TRY IT: Go to the line containing "The image size is (1134, 496)." and retype it and every later line exactly as written, up to the last line of the entries. Keep pictures out.

DATA EXCERPTS:
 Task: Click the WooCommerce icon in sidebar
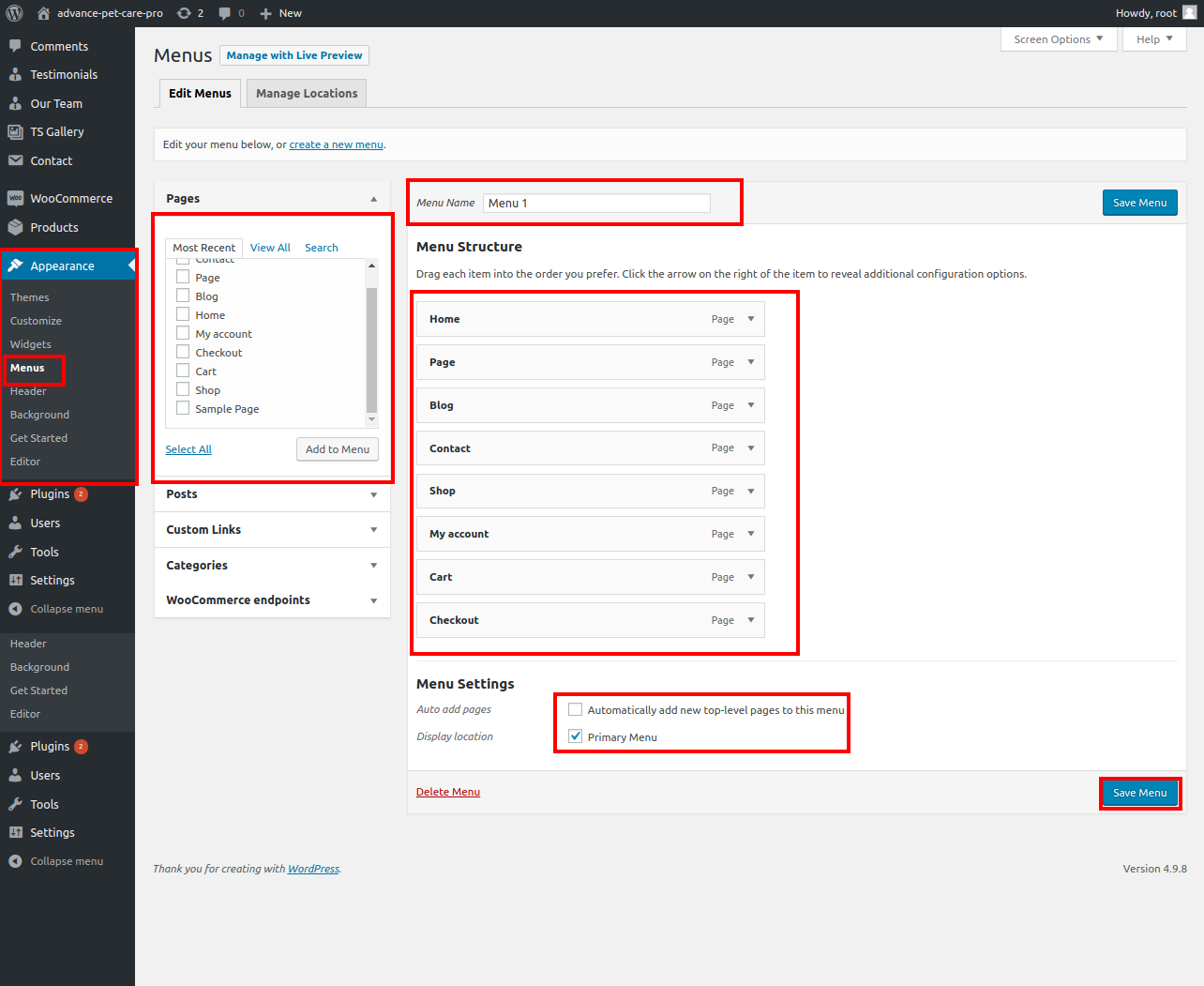15,199
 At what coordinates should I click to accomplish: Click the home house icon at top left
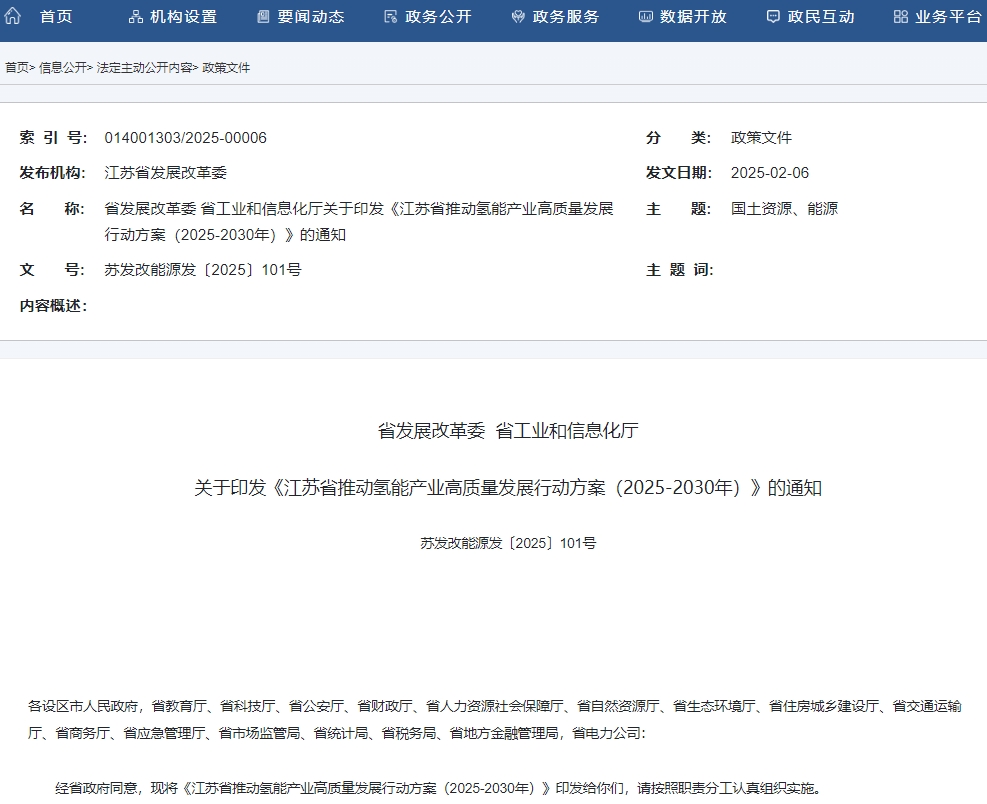pos(10,15)
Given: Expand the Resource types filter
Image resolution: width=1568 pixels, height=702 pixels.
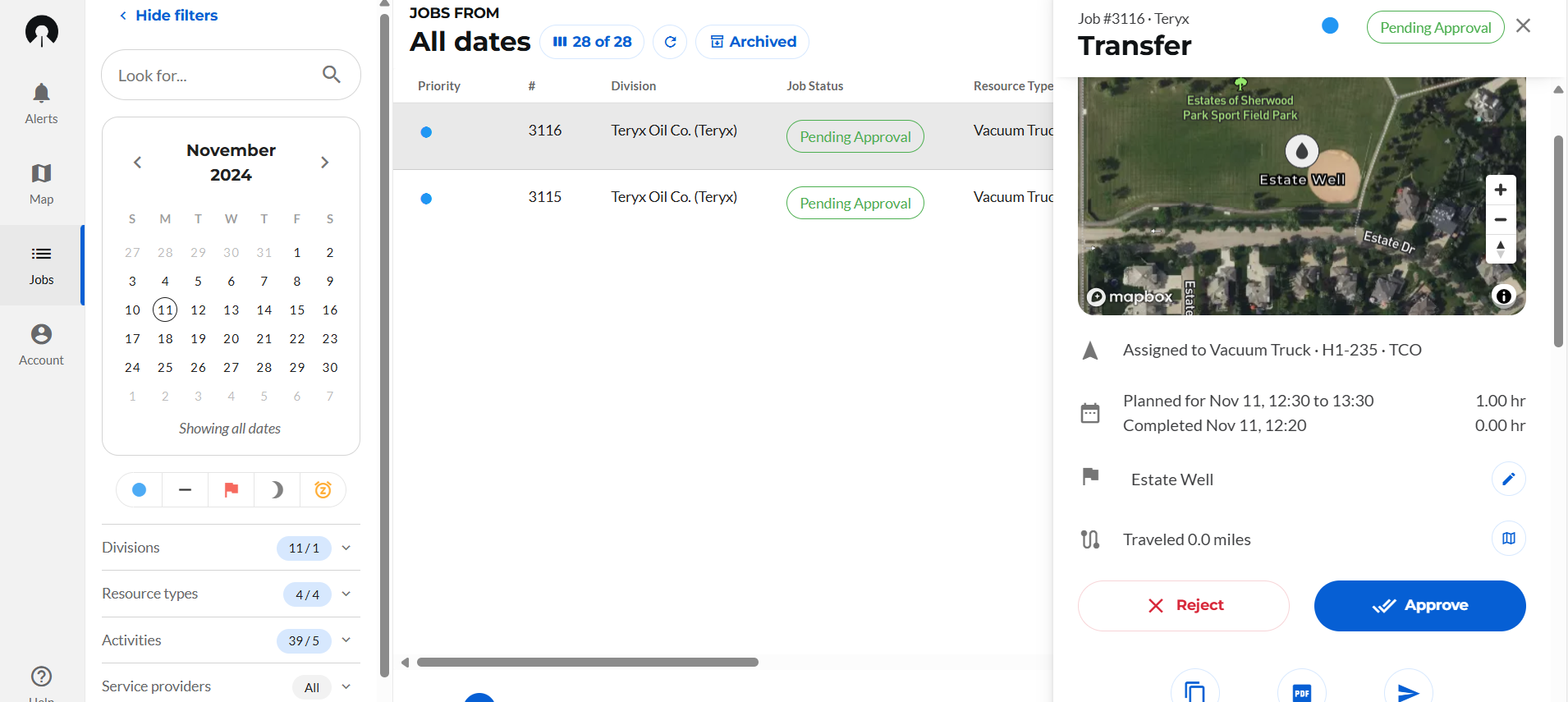Looking at the screenshot, I should pos(346,594).
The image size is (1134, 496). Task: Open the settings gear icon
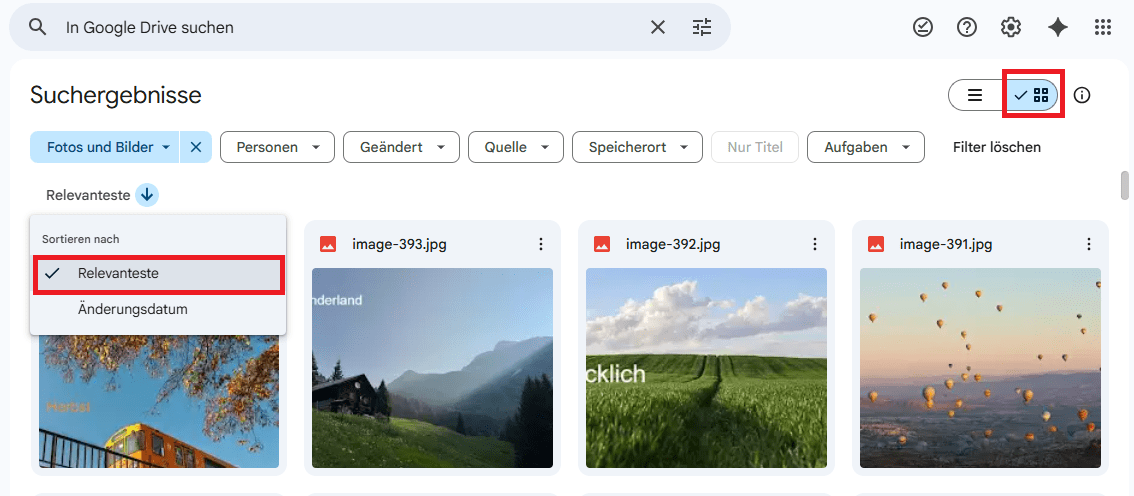(1011, 27)
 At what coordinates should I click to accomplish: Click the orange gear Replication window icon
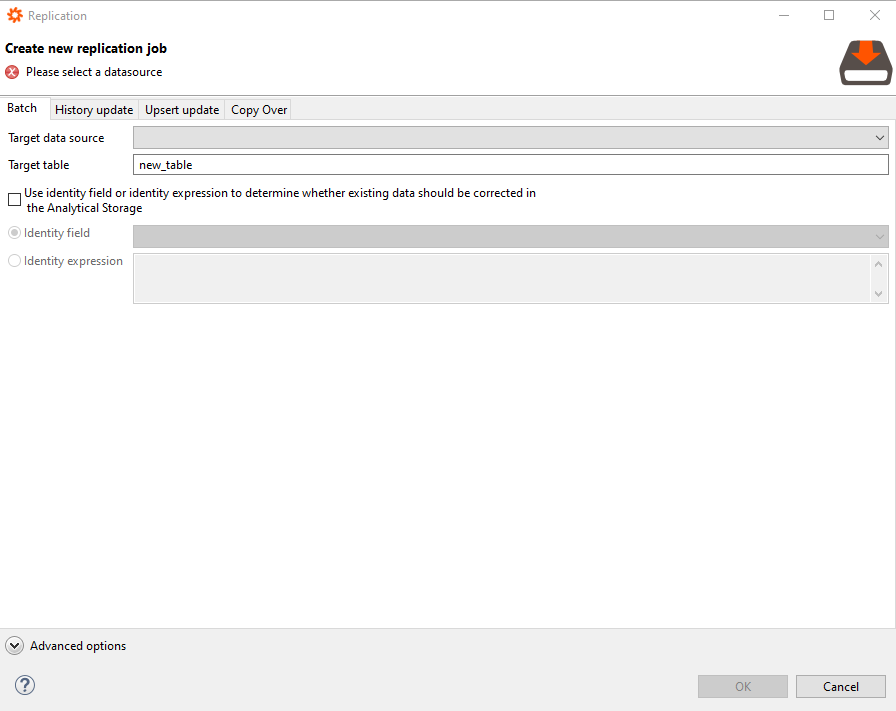click(x=15, y=16)
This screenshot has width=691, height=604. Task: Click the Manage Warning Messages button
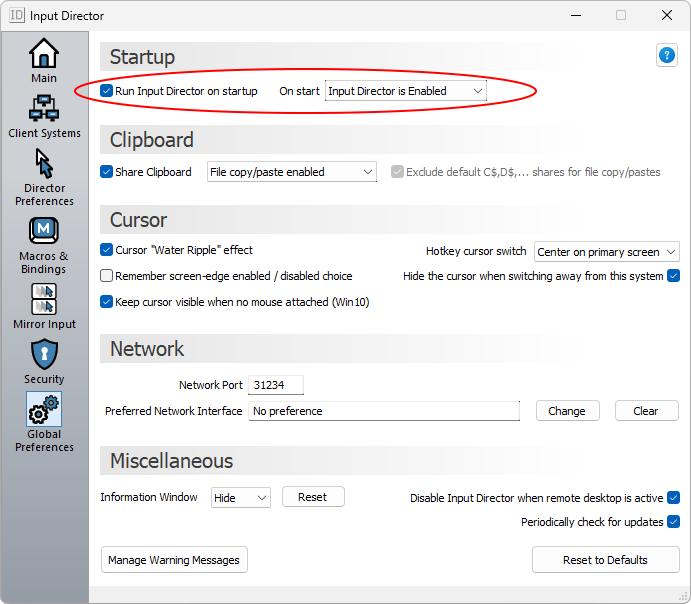(x=174, y=560)
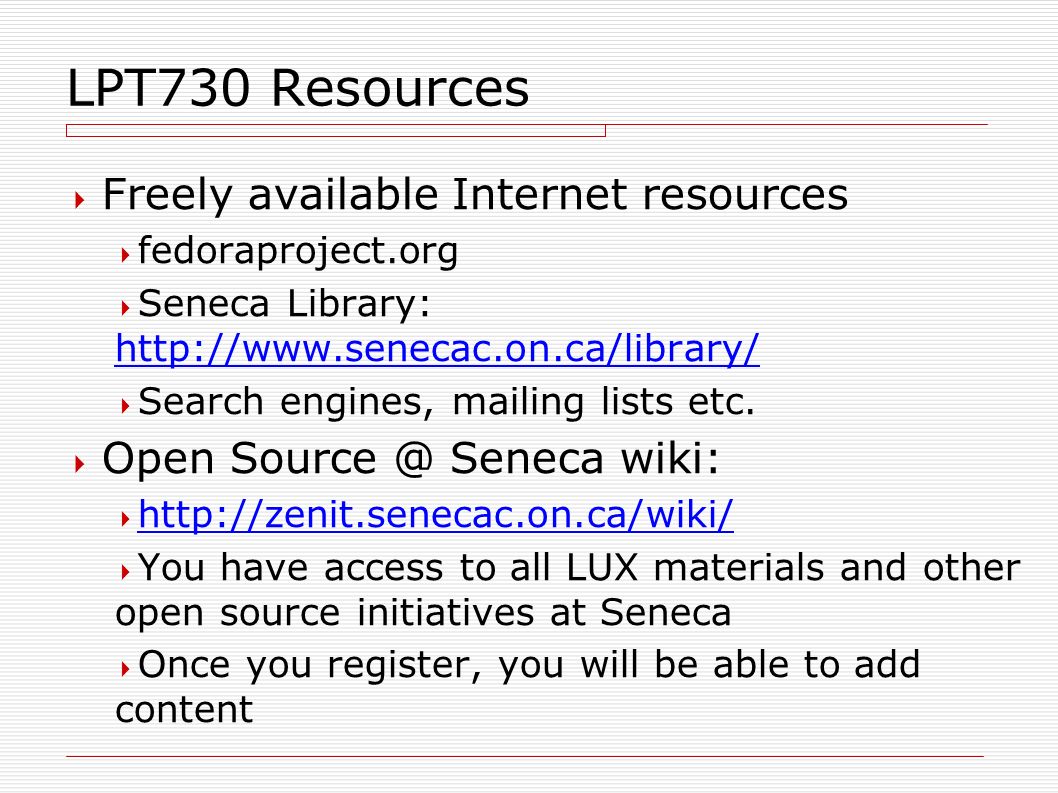The image size is (1058, 793).
Task: Select the 'fedoraproject.org' text
Action: tap(298, 251)
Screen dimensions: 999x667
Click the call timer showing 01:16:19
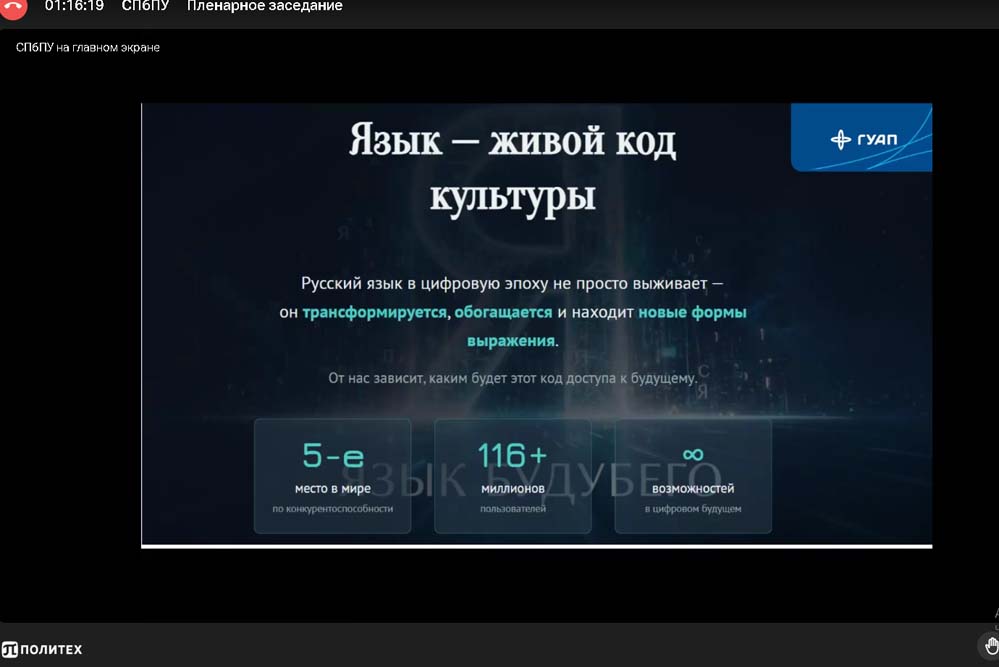coord(74,6)
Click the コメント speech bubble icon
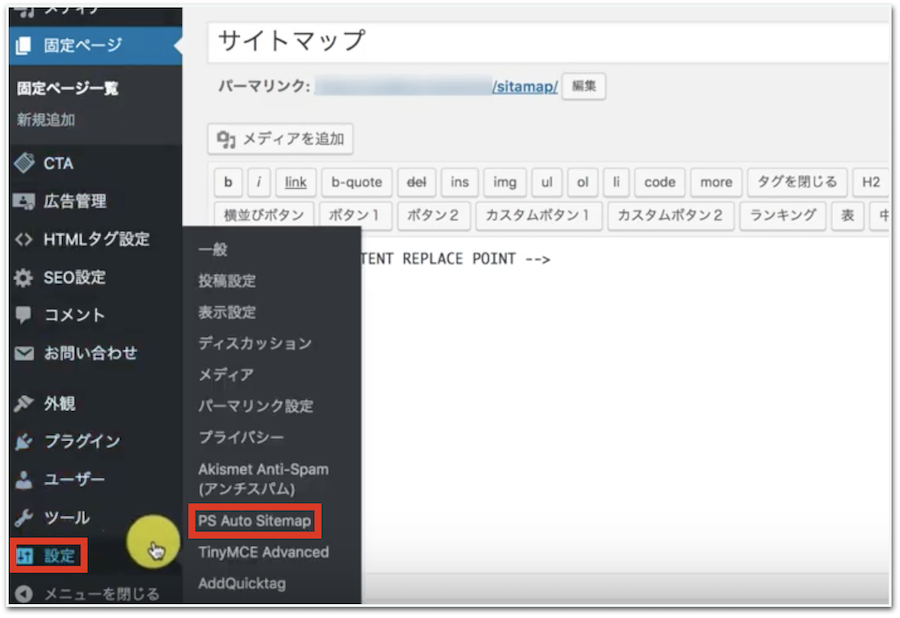The image size is (900, 618). tap(24, 315)
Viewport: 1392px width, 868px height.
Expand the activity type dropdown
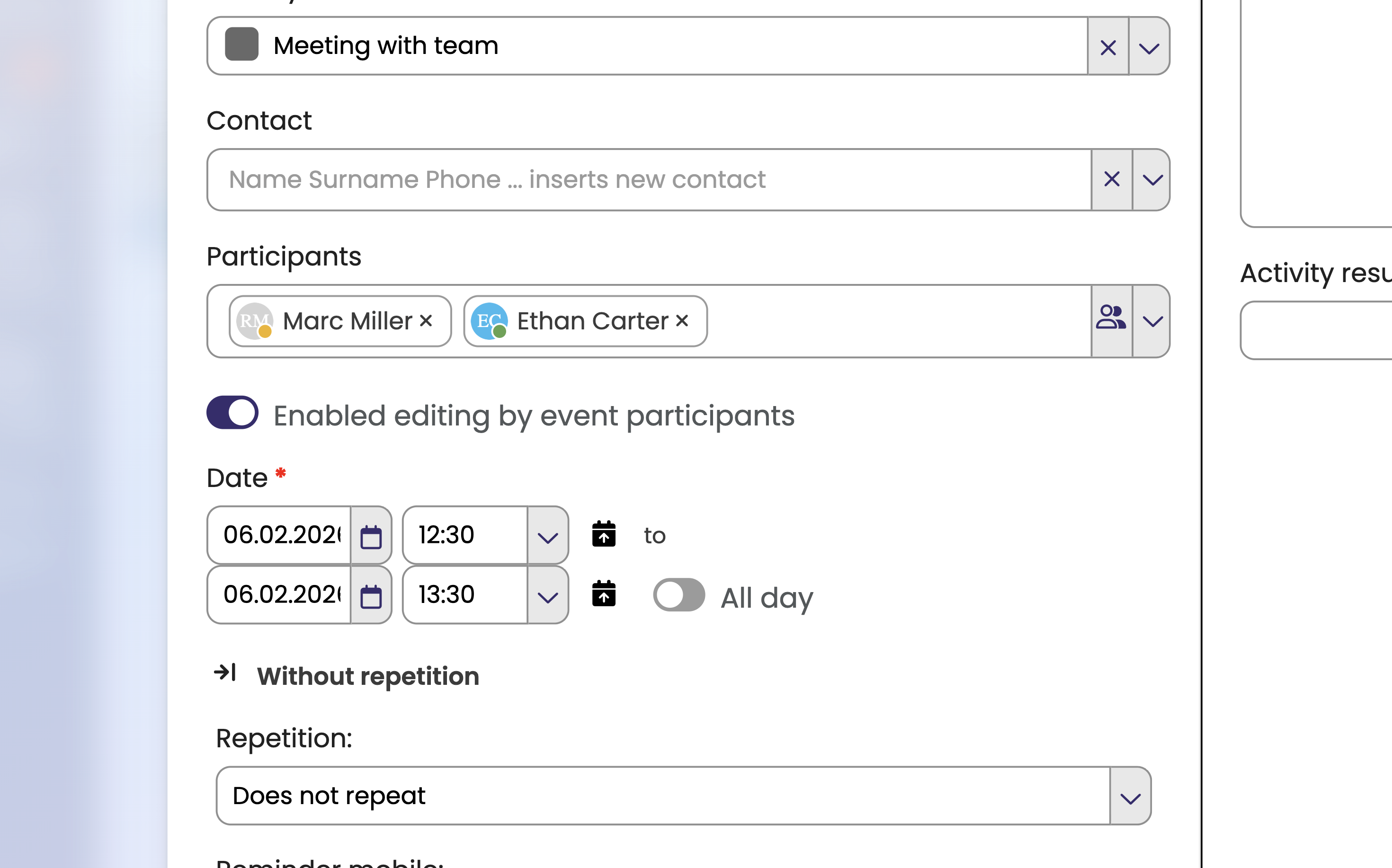(x=1149, y=47)
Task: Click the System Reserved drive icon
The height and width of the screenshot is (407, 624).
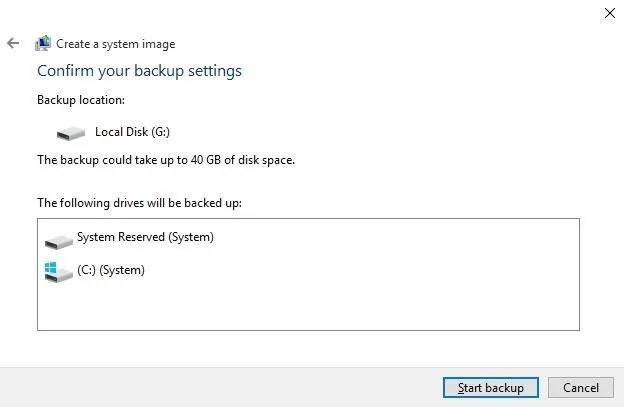Action: point(59,240)
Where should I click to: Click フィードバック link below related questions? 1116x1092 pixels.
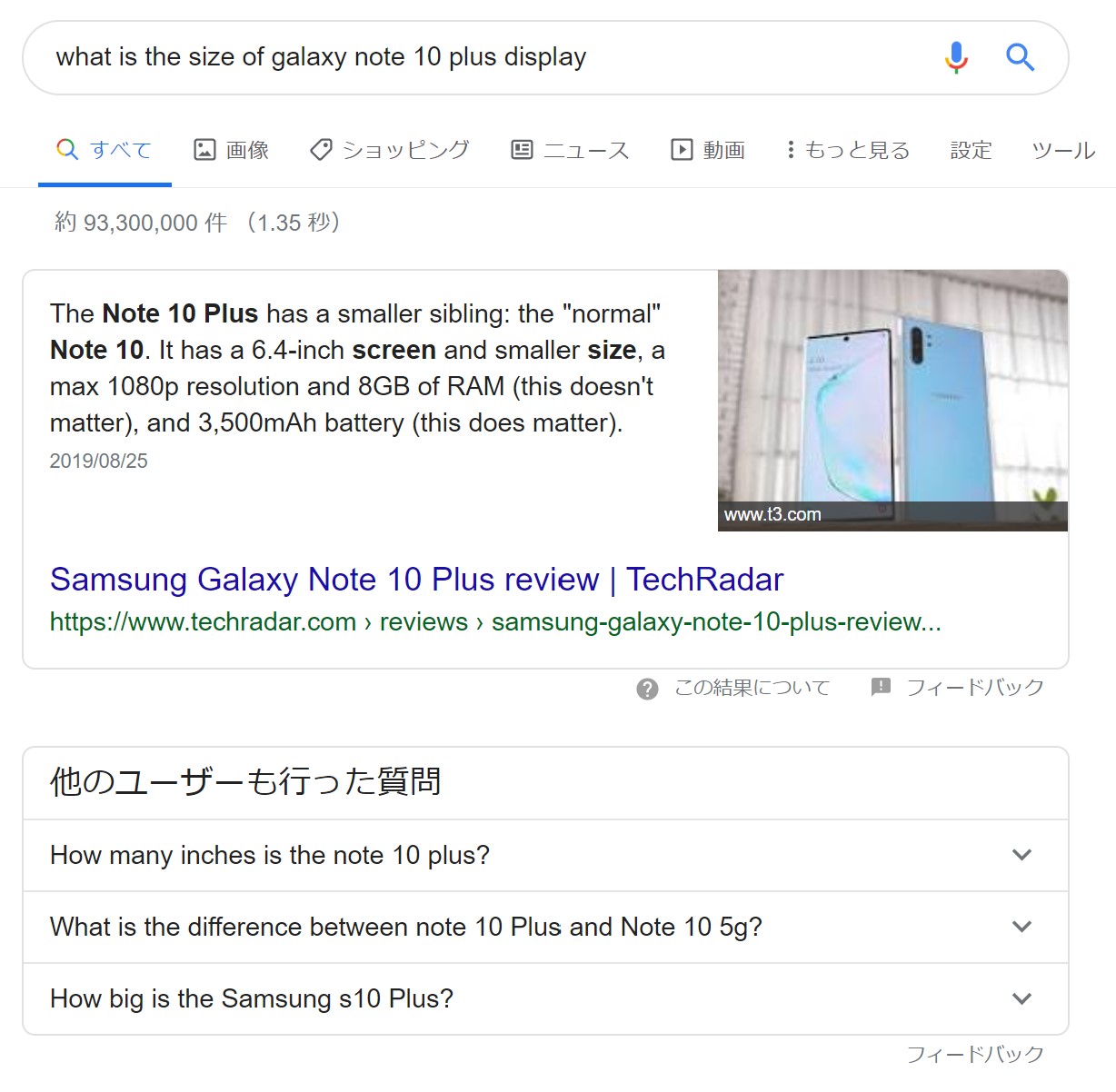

ANSWER SECTION:
The image size is (1134, 496). Task: Open the settings gear icon
(1011, 27)
 At what coordinates should I click to accomplish: Click the orange gear Replication window icon
click(x=15, y=16)
This screenshot has width=691, height=604. Task: Click the Manage Warning Messages button
(x=174, y=560)
The image size is (1058, 793).
Task: Select the 'fedoraproject.org' text
Action: tap(298, 251)
Screen dimensions: 999x667
Click the call timer showing 01:16:19
coord(74,6)
Click the コメント speech bubble icon
The image size is (900, 618). tap(24, 315)
Viewport: 1392px width, 868px height.
Expand the activity type dropdown
(x=1149, y=47)
Task: Click the System Reserved drive icon
The height and width of the screenshot is (407, 624).
Action: point(59,240)
Where should I click to: Click フィードバック link below related questions? 1116x1092 pixels.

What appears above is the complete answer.